PROBLEM TO WORK ON
Set down exactly the stretch of lines below that opens at the line containing "Screen dimensions: 1080x718" and continues through the last line of the entries, and nothing else.

RECORDED DATA

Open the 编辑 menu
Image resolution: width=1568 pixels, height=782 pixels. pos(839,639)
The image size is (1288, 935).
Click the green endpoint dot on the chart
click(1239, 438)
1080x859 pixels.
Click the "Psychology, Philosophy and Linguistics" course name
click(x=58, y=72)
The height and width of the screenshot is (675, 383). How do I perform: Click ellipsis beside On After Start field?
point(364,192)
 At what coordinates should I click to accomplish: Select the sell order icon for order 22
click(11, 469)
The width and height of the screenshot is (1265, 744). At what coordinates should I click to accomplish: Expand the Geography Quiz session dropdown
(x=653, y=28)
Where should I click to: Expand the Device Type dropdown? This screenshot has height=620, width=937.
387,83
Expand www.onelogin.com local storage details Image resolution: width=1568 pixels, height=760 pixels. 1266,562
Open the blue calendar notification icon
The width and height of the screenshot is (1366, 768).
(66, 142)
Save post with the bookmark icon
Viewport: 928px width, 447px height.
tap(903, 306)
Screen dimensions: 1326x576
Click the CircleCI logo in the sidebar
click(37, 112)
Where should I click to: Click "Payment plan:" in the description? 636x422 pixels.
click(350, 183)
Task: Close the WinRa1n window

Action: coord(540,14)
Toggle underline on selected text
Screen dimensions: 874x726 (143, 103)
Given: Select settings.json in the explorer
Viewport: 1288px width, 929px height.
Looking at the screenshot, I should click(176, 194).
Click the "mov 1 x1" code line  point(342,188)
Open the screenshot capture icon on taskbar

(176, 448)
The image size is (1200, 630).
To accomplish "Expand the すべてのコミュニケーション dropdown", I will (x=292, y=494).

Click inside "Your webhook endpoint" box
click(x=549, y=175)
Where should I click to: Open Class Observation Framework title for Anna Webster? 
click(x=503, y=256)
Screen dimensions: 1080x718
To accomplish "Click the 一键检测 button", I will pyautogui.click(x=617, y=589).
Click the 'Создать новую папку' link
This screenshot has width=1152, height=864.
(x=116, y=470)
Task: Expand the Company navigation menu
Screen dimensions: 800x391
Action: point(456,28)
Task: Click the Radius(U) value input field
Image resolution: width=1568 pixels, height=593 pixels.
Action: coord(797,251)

FINISHED EXERCISE
Screen dimensions: 1080x718
To accomplish "Click the 一键检测 button", I will pyautogui.click(x=617, y=589).
Click the 'Создать новую папку' link
This screenshot has width=1152, height=864.
(x=116, y=470)
Task: Expand the Company navigation menu
Screen dimensions: 800x391
Action: point(456,28)
Task: Click the Radius(U) value input field
Image resolution: width=1568 pixels, height=593 pixels.
Action: coord(797,251)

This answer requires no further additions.